7 Things you MUST do in every student’s first lesson
First impressions leave a lasting mark, there is no getting around it. Of course, all beginning students have had some sort of musical impression, but their first lesson is their first impression of what it means to create music in a formal setting. That means their first lesson has the potential to set them on a path of a long, exciting musical journey. But it also has the potential to leave them thinking that maybe it’s too hard, or maybe it’s too boring. With the following steps, you can ensure that beginning students will leave their first lesson loving music and looking forward to what comes next.
- Tell them how excited you are
Convey how much it means to you that Sally is starting piano lessons. Every teacher has their own style, but whether you are open or reserved, make sure you communicate sincerely that Sally is important to you, and that you are looking forward to working with her. Ideally, this is a teacher-student relationship that will last for years, and establishing a good rapport from the first lesson ensures that your students will feel comfortable with and will look forward to learning with you.
- Inspire curiosity and creativity
The methods will vary between age groups, but you want your students to view music as a world of discovery where they can use their imagination without limits.

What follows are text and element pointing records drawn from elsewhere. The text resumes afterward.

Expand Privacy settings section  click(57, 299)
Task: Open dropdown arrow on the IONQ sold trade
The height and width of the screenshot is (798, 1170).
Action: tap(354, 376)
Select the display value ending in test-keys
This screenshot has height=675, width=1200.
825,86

Rather than limiting this world with dull instructions, allow students to discover. For example:
X Tell your student exactly how to sit at the piano.
√ Show your student various “silly” ways to sit, one “correct” way, and then ask them to imitate
the correct position
X Tell your student, “These are the high notes,” (demonstrate) “and these are the low notes.”
√ Demonstrate some high notes in a bird-like pattern, and ask your student, “Does this sound like a bird, or a bear?” Then demonstrate some low notes, and repeat the question. Continue the discovery process by asking your student to choose an animal to “recreate” on the piano, or by asking him to show you where he would expect to find a cow, an elephant, etc. If your student gives an unexpected answer, ask why they chose those notes to represent that animal.
- Share exciting music
Have something fun and flashy to play. I personally like to play Henry Cowell’s “The Lilt of the Reel” for students. It just takes a couple of minutes, it is fun and cheerful, and it also inspires their curiosity with its extended use of tone clusters. (“You can play piano with your ELBOWS?!”) Furthermore, it establishes your credibility on your instrument from the first lesson. You don’t have to play anything overly virtuosic (certainly not Liszt’s Piano Sonata in its entirety!), but do play something that you enjoy, that shows your strong-suits as a performer, and that will pique your student’s interest.
- Inspire greatness
Tell your student that they are capable of accomplishing great things in music. You can incorporate this step by playing your flashy piece of choice and then saying, “I promise, that if you practice and follow the instructions I give you, that someday you will be able to play this piece.” The idea is not to promise it will be easy, but rather to promise that it is possible with quality, hard work.
This step is invaluable because expectations tend to become self-fulfilling prophecies. Several years ago, a researcher from Harvard carried out a study which indicated that teacher expectations have a significant impact on student performance. In this study, children in a classroom received regular IQ tests, and were then divided into groups at random. The groups were statistically equal, but the researcher told the teachers that, according to a special “predictive test”, one specific group was about to experience significant intellectual growth. (Remember, the groups were actually equal. This step was only to influence the teachers’ perceptions.) The research was carried out for two years and, at the end of this time, the students labeled as the ones about to experience growth actually did. Not because there was anything intrinsically different about them, but because the teachers had different expectations. View every student as possessing great potential, and you will yield great results.
- Ensure success
To set your student on the right track following their first lesson, make sure she has something that is both (a) well within her reach and (b) sounds great. This will allow Sally to leave her first lesson feeling proud, because she is capable of playing something that sounds like “real” music. Share your ideas in comments below!
- Make practicing fun
Much like the other steps in this list, this step is all about creating positive associations. You want Sally to view practicing as exciting from her very first week. If you tell a 6 year old that he needs to sit still in front of a piano for 30 minutes every day, he is going to view it as a strange form of torture. But if you tell a 6 year old he gets to march and clap to his favorite songs, teach finger numbers and note names to his teddy bear, and hunt for different animal sounds on his instrument every day, he will have a very different perspective. And that perspective, whichever it is, will be a lasting one.
- Make it a life-long memory
You have 40 students, you start at least a few new students each semester, and first lessons are no longer an event for you. But this is the only first music lesson this student will ever get. When you think about it, it is a life event on the level of the first day of school. So whatever you do, do something to commemorate this moment in your student’s life. You could take Sally’s picture, give her a small welcome package, or simply give her the best first lesson she could ask for.